A forecast for the world’s construction market over the next 15 years has predicted that China will lose its role as pre-eminent global growth engine to India and the USA, and that the UK will become the largest construction market in Europe, and the sixth largest in the world.
The Global Construction 2030 report, which was written by Global Construction Perspectives and Oxford Economics, and sponsored by the CIOB among others, found that overall, the volume of construction output will grow by $15.5 trillion, or 85% of its present total.
This will be caused by spending on construction services running at an annual average of 3.9%, about 1% above GDP. The US, China and India will contribute 57% of that extra spending.
Jeremy Leonard, the director of industry services at Oxford Economics, said: “The main point is really the gap between the emerging and developed world. It’s been extremely wide in the past 10 to 20 years and it’s a norm that we’ve gotten used to.
“If we look at the present period we can see that that’s narrowed considerably because of a deceleration in the developed markets and an acceleration in the emerging market, so we’re expecting a very different dynamic for growth than we’ve been used to, and it’s not going to go away.”
India and Indonesia
The Indian construction industry is expected to grow at twice the rate of China over the study period as it tries to provide buildings and infrastructure for 165 million new people. Michael Betts, one of the authors of the report from Global Construction Perspectives, said India would need to build 11 million new homes a year, or some 30,000 a day. This would mean that in four or five days India would produce the entire annual output of the UK.
As well as housing, the country must renew its decrepit power infrastructure, construct an all-weather national road system, modernise its rail system and meet an exponential demand for air travel. The report predicts that India’s market, which is presently at $418bn, will reach about $1.5 trillion by 2030
China’s relative decline marks a fundamental change in the state of its economy, from a capital-intensive, infrastructure-led mode to a more “developed” form in which consumer goods and services account for more of the total activity, and the construction sector shifts to health, education and retail.
Indira Gandhi Airport in New Delhi, which is set to be a city of 10 million by 2030 (Source: Wikimedia Commons)
Despite the fall in output growth relative to India, Graham Robinson, the chief executive of Global Perspectives, pointed out that China is still set to increase its overall share of the construction market as “5% growth currently is equivalent to growth of 10% a decade ago, so volumes are increasing substantially”.
Another rising power is Indonesia, which is set to growth from the 11th largest construction market in 2014 to become the fourth biggest in 2030: on the way it will join the US, Brazil, India, Nigeria and Russia in the club of countries that build more than a million houses a year.
Anglo-Americans
In the US, growth will be replicate the north-south split seen in the global picture, with growth concentrated in the southern states, reflecting their higher population growth and infrastructure deficit relative to the rest of the country.

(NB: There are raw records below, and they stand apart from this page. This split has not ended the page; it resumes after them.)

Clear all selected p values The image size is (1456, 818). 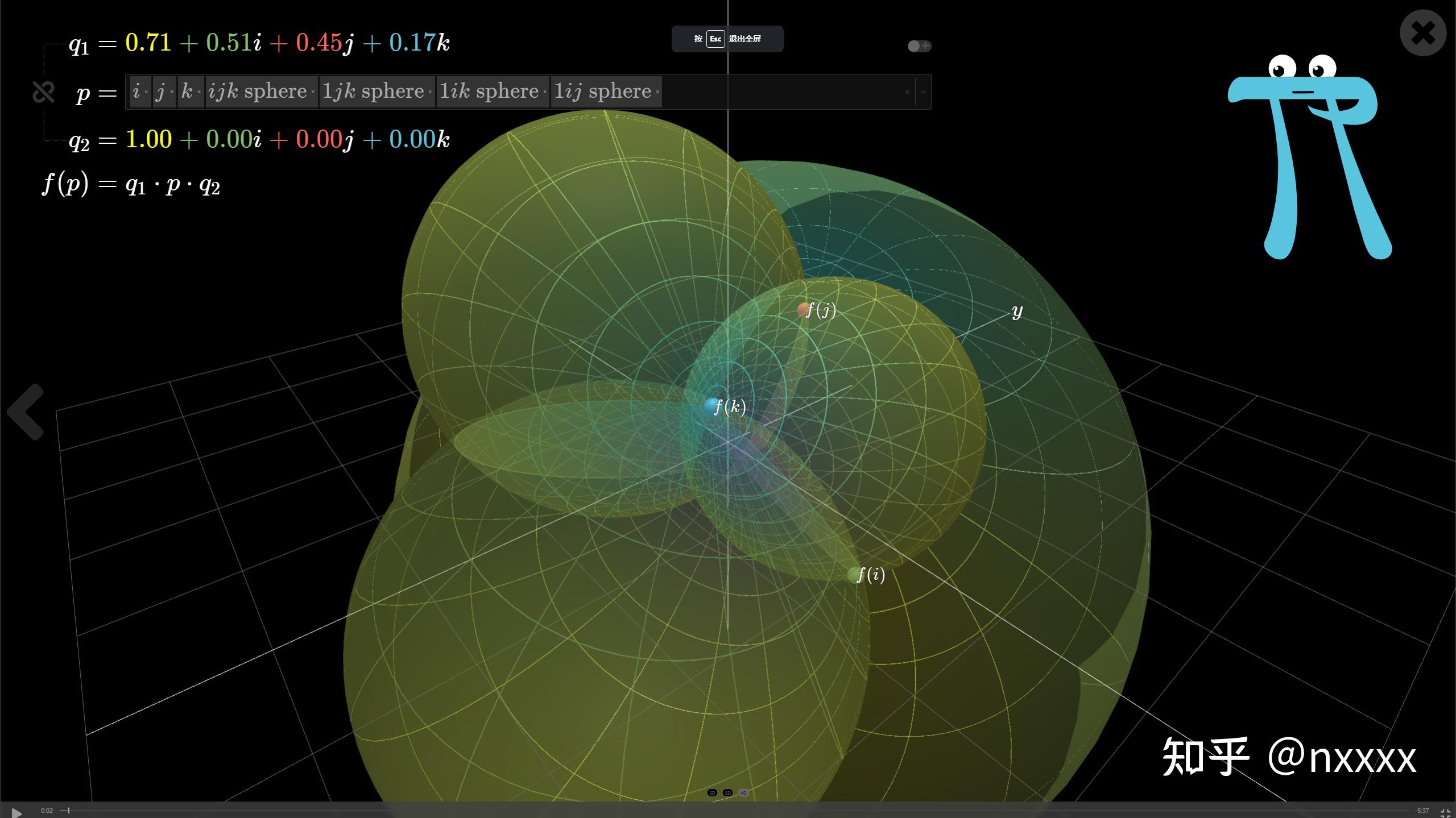pyautogui.click(x=907, y=92)

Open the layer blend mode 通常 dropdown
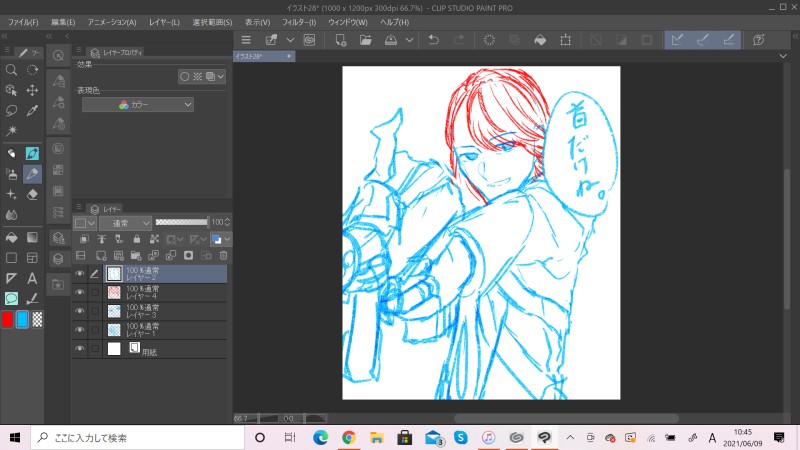tap(124, 222)
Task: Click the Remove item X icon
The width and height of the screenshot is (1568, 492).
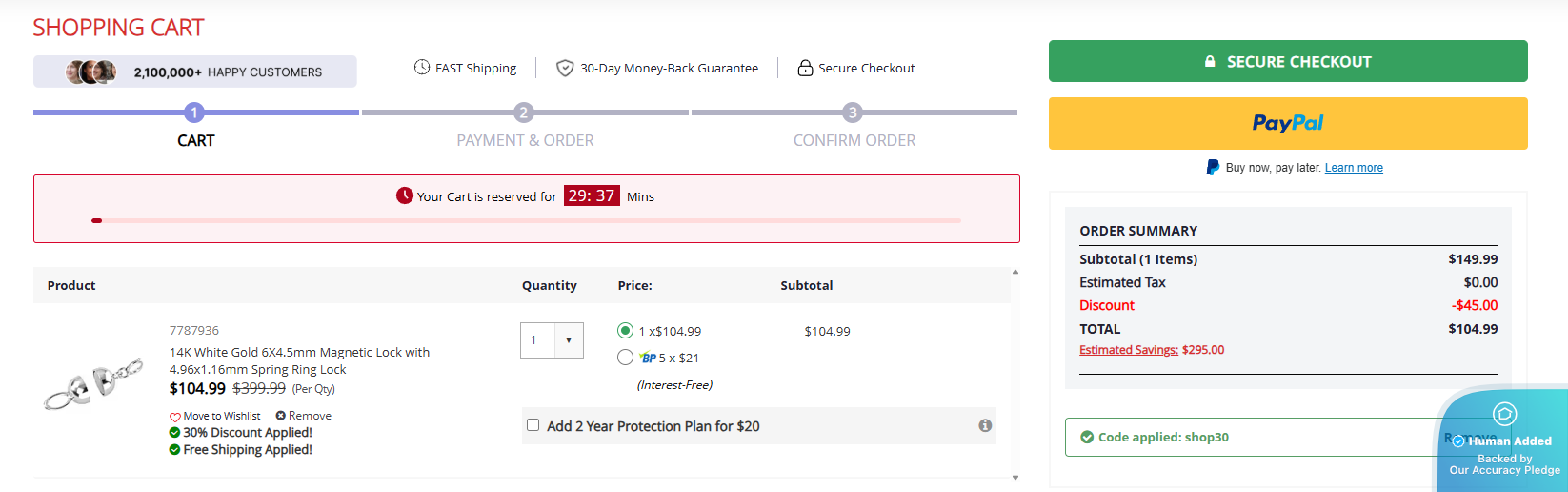Action: coord(281,416)
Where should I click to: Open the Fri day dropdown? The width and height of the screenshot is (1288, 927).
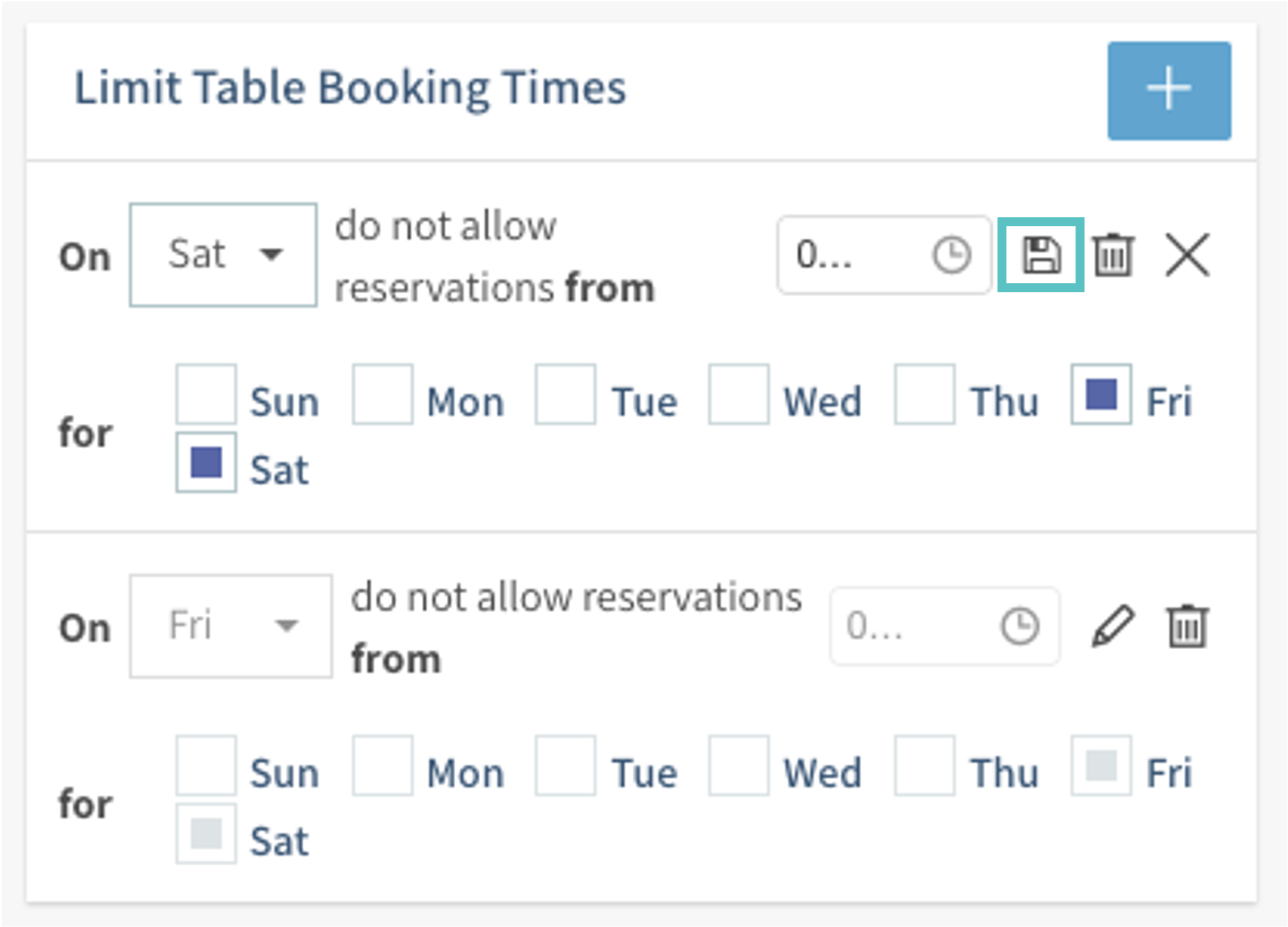click(x=230, y=625)
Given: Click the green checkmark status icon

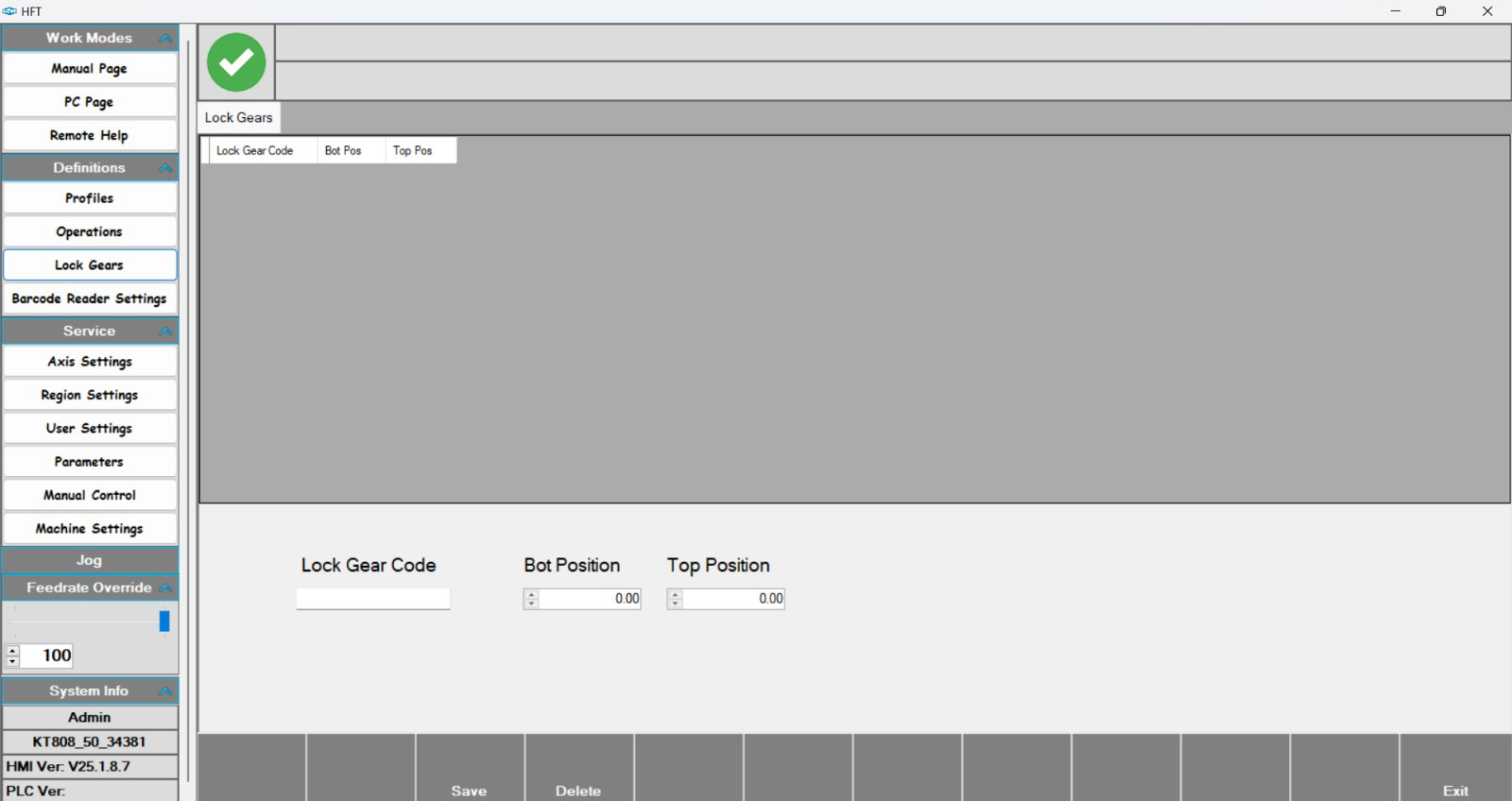Looking at the screenshot, I should [236, 62].
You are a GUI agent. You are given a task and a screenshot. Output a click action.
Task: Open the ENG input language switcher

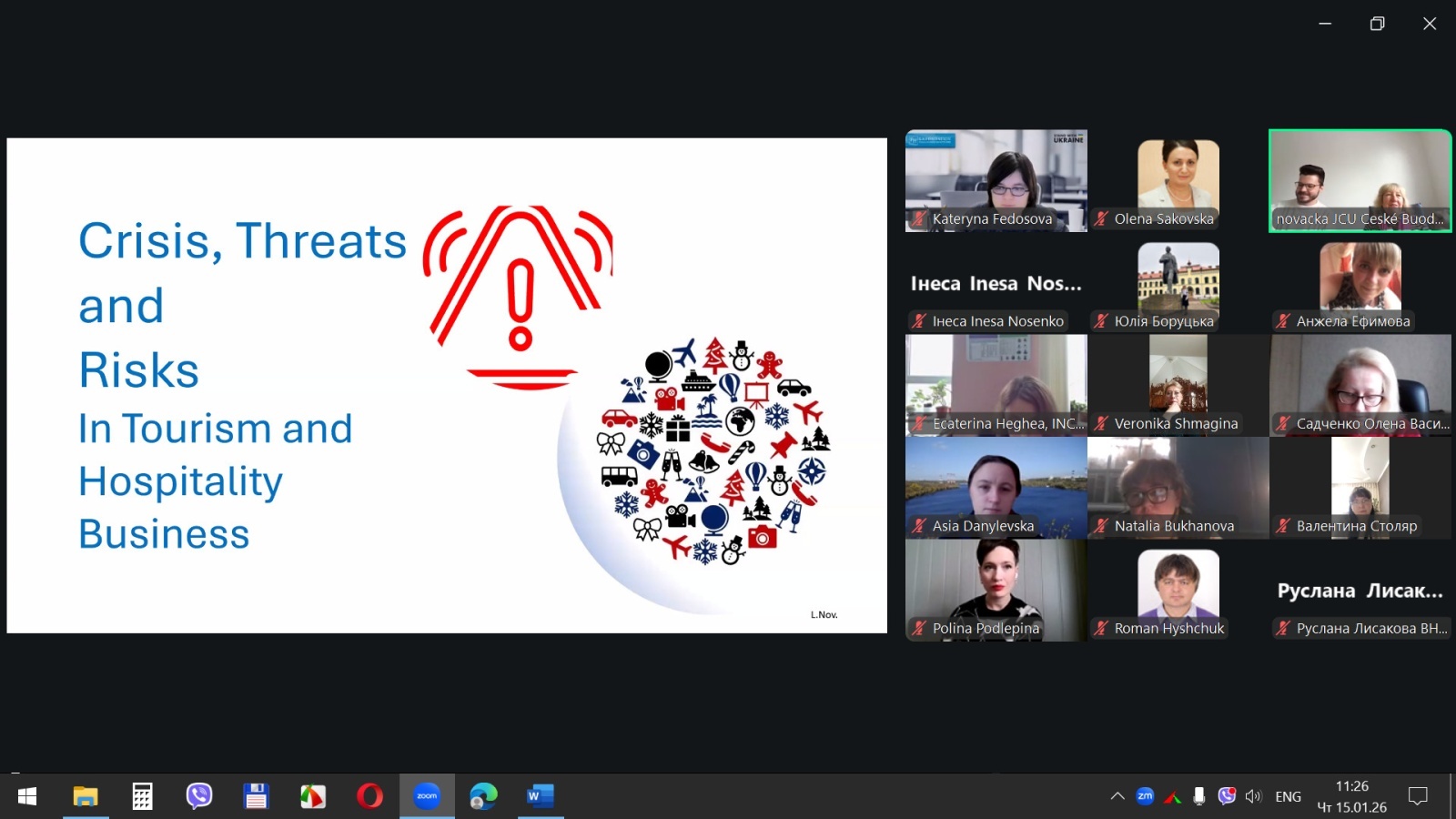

The need to catch up with long periods of under-investment is also the principal driver behind the UK’s emergence as the premier market for construction services in Europe. The report says Britain needs to spend a total of $6.2 trillion on 3.3 million new homes, a high-speed rail system and new generation of nuclear power stations.
However, it also notes that the UK government is unlikely to be able to finance this work on its own; at present 70% of infrastructure schemes in the country are funded from private sources. The report also notes the possibility of a funding influx from China of the order of $169bn.
Regions that look likely to lose ground in the next 15 years include the Middle East and North Africa, which will have to deal with lower oil prices and continuing regional instability.
Another likely loser is Brazil, which had been expected to become one of the success stories of the 21st century. Leonard said: “In Brazil low oil prices are conspiring with some severe political and structural economic reform difficulties and we frankly don’t see those sorting themselves out over the forecast horizon.”